7 bulan tidak bertemu, istri ungkap pesan mengharukan dari korban main hakim sendiri di Morowali
Suasana duka menyelimuti kediaman keluarga Wawan Sudirman, korban main hakim sendiri di Morowali, saat jenazahnya tiba di Desa Kumpang, Kecamatan Sinjai Tengah, Kabupaten Sinjai, Sulawesi Selatan, Senin (27/7/2026) pagi.
Tangis keluarga dan warga pecah menyambut kedatangan jenazah pria kelahiran 24 Januari 1993 itu.
Wawan menjadi korban pengeroyokan oleh ratusan orang di Desa Bahomakmur, Kecamatan Bahodopi, Kabupaten Morowali, Sulawesi Tengah, setelah dituduh mencuri motor pada Jumat (24/7/2026).
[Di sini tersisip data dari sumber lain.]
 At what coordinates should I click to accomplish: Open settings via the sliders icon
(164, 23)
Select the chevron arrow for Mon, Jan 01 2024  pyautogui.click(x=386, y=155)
Korban sempat menjalani perawatan di RSUD Bungku. Namun, nyawanya tidak tertolong akibat luka berat yang dialaminya.
Di balik peristiwa tragis tersebut, keluarga mengungkap pesan terakhir Wawan kepada sang istri, Nurhaliza. Melalui percakapan WhatsApp, Wawan mengaku rindu dan ingin segera pulang setelah hampir 7 bulan tidak bertemu.
Tina, salah seorang anggota keluarga korban, mengatakan kepergian Wawan membuat istrinya masih mengalami syok.
"Kondisi (istri) saat ini masih syok atas kejadian yang terjadi secara tiba-tiba," ungkap Tina, Selasa (28/7/2026).
Menurut Tina, meski tinggal berjauhan karena pekerjaan, Wawan dan istrinya rutin berkomunikasi.
Wawan dan Nurhaliza diketahui telah menjalani kehidupan rumah tangga selama 6 tahun. Hingga Wawan meninggal dunia, pasangan tersebut belum dikaruniai anak.